2. Por su parte, sobre la valoración probatoria, la Corte tiene sentado que este mecanismo constitucional no es el indicado para obtener un nuevo estudio de las pruebas recaudadas en el proceso7, máxime cuando, como en este caso, la Sala de conocimiento analizó las probanzas allegadas, bajo criterios de sana crítica, sin que pueda el juez de tutela invalidar sus apreciaciones ni imponer su propia postura.

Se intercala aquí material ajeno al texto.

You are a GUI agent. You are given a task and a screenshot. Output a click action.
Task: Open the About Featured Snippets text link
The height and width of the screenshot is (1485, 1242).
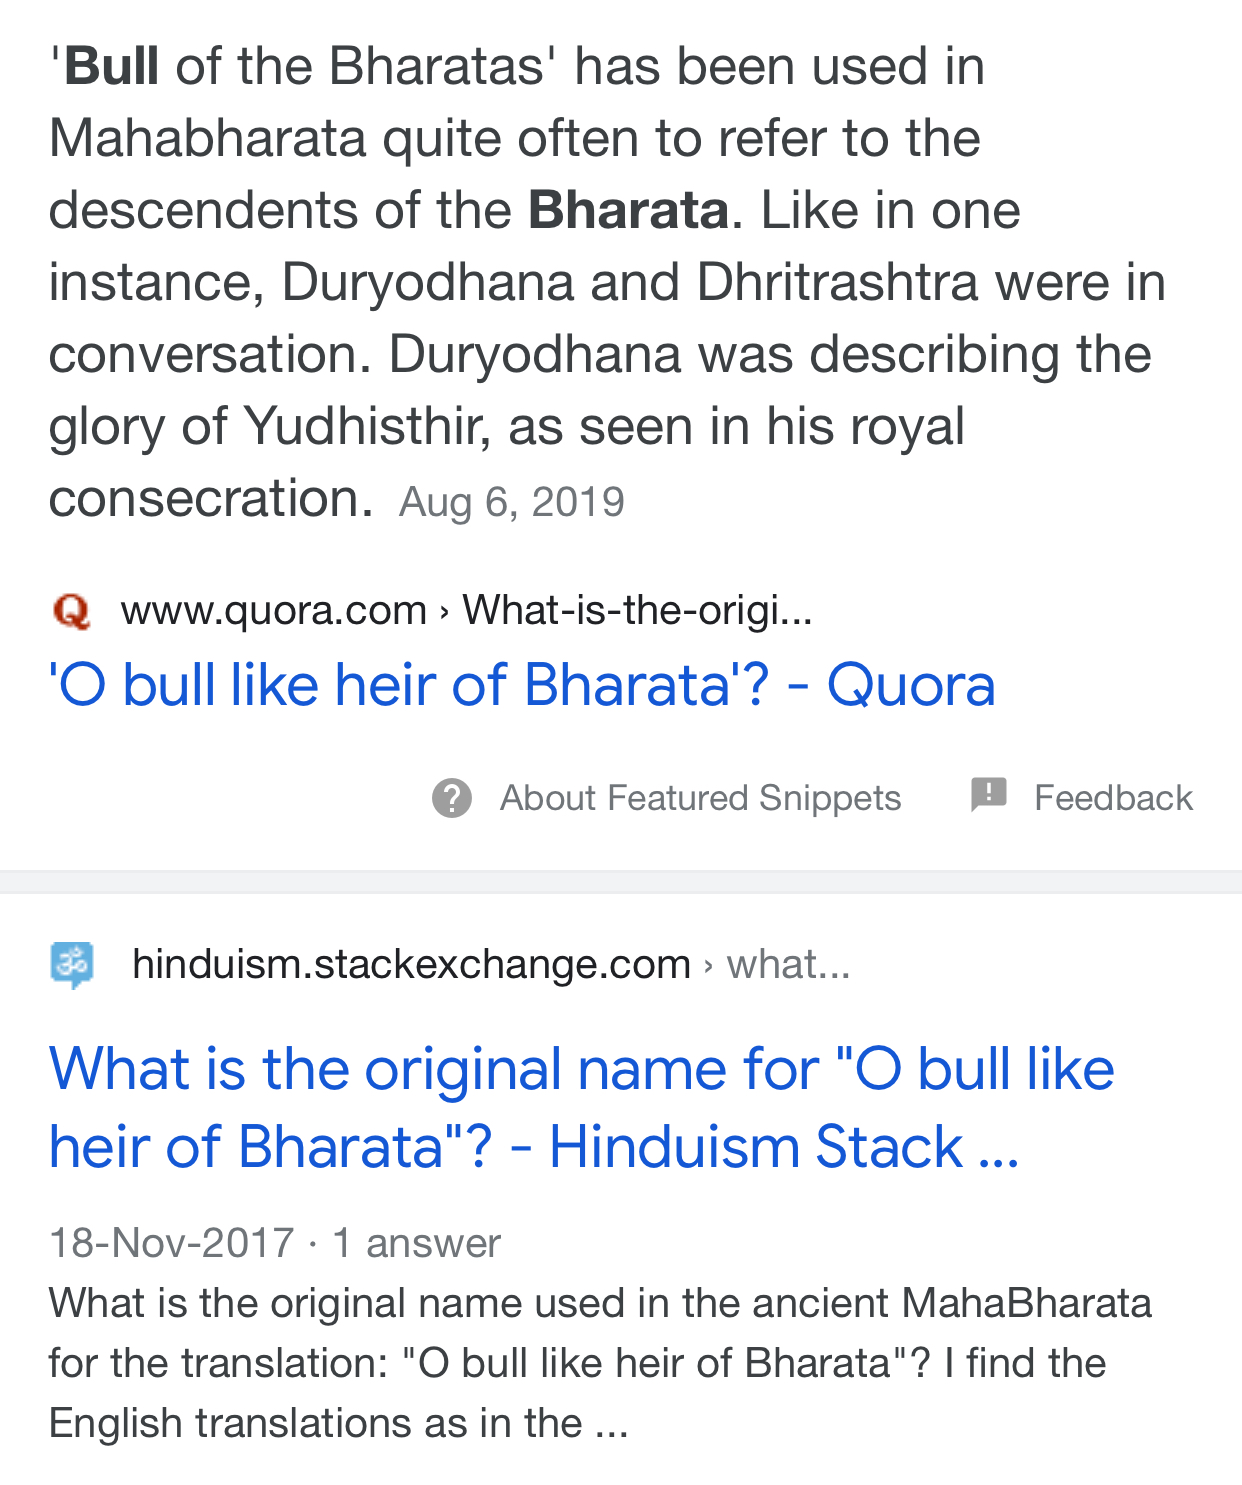point(700,798)
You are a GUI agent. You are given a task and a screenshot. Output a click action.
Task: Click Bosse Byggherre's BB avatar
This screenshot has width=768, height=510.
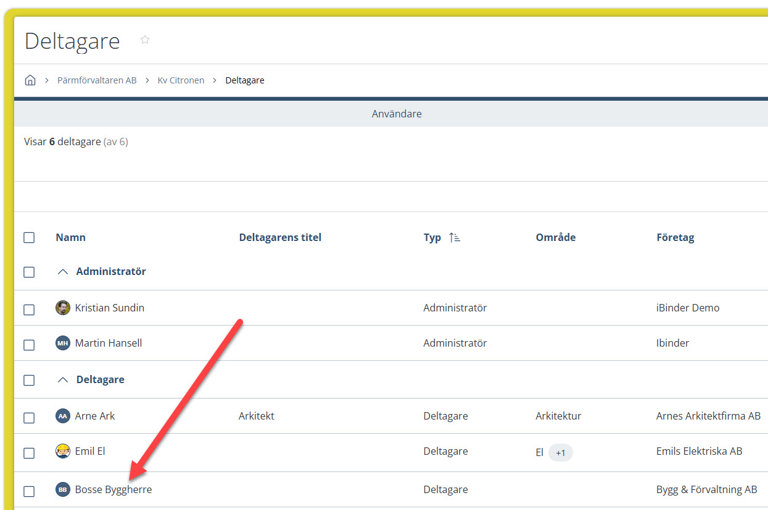(x=63, y=490)
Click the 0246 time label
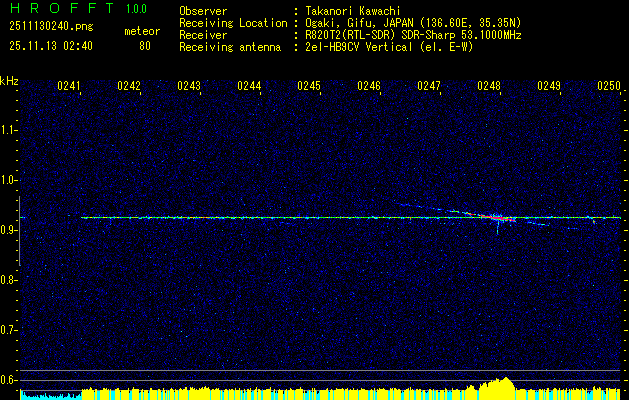This screenshot has width=629, height=400. 369,87
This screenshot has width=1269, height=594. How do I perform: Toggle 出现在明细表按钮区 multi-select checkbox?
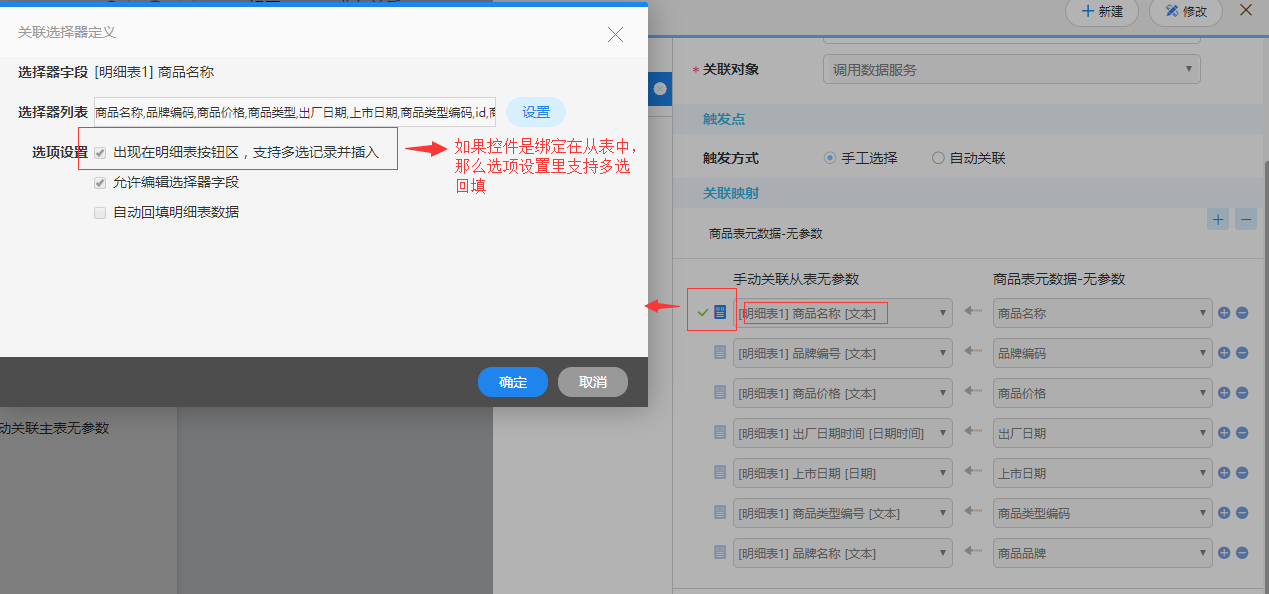100,153
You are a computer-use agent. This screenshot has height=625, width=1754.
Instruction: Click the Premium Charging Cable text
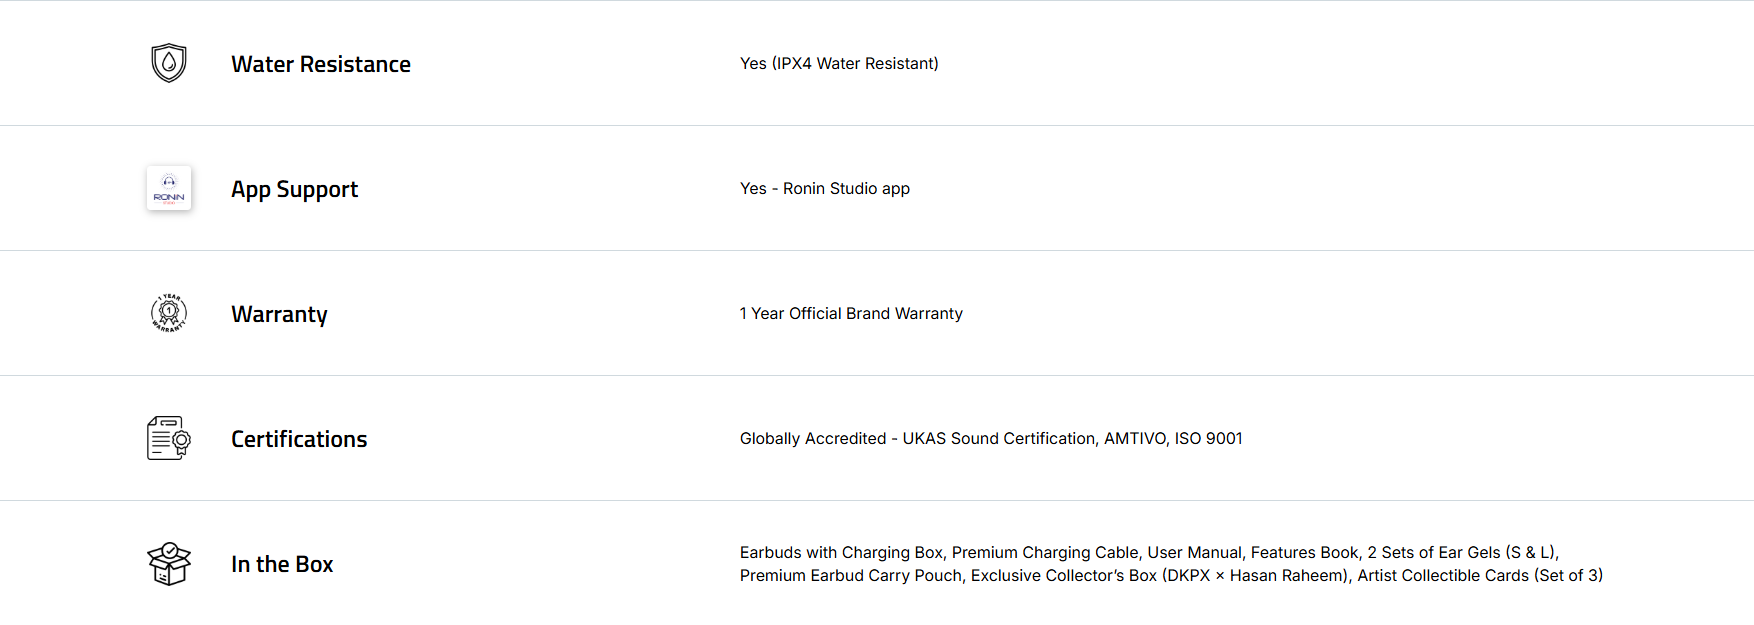click(x=1045, y=552)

4. Por lo anterior, se negará la tutela impetrada.
IV. DECISIÓN
En mérito de lo expuesto, la Corte Suprema de Justicia, en Sala de Casación Civil, administrando justicia en nombre de la República y por mandato de la ley, NIEGA el amparo invocado.
Comuníquese lo resuelto en esta providencia a los interesados, por el medio más expedito, de conformidad con lo previsto en el artículo 30 del Decreto 2591 de 1991, y oportunamente envíese el expediente a la Corte Constitucional, para su eventual revisión, en caso de no ser impugnada.
NOTIFÍQUESE Y CÚMPLASE
MARTHA PATRICIA GUZMÁN ÁLVAREZ
Presidente de Sala
HILDA GONZÁLEZ NEIRA
AROLDO WILSON QUIROZ MONSALVO
LUIS ALONSO RICO PUERTA
OCTAVIO AUGUSTO TEJEIRO DUQUE
FRANCISCO TERNERA BARRIOS
1 En virtud del Acuerdo 034 de 16 de diciembre de 2020, emitido por la Sala de Casación Civil de la Corte Suprema de Justicia, y como medida de protección a la intimidad de los niños, niñas y adolescentes, se profieren dos versiones de esta providencia con idéntico tenor, una reemplazando los nombres y datos e informaciones (familiares), para efectos de publicación, y otra con la información real y completa de las partes, para la correspondiente notificación.
2 Carpeta 01PrimeraInstancia, pdf 04Auto30092021AdmiteDivorcio.
3 Carpeta 01PrimeraInstancia, documentos 25 y 26.
4 Carpeta 02SegundaInstancia, pdf 27Sentencia.
5 Sobre el particular ver sentencia CSJ STC, 7 mar. 2008, rad. 2007-00514-01.
7 CSJ STC 25 ene. de 2012, rad. 2011-02659-00 reiterado en CSJ STC7213-2020.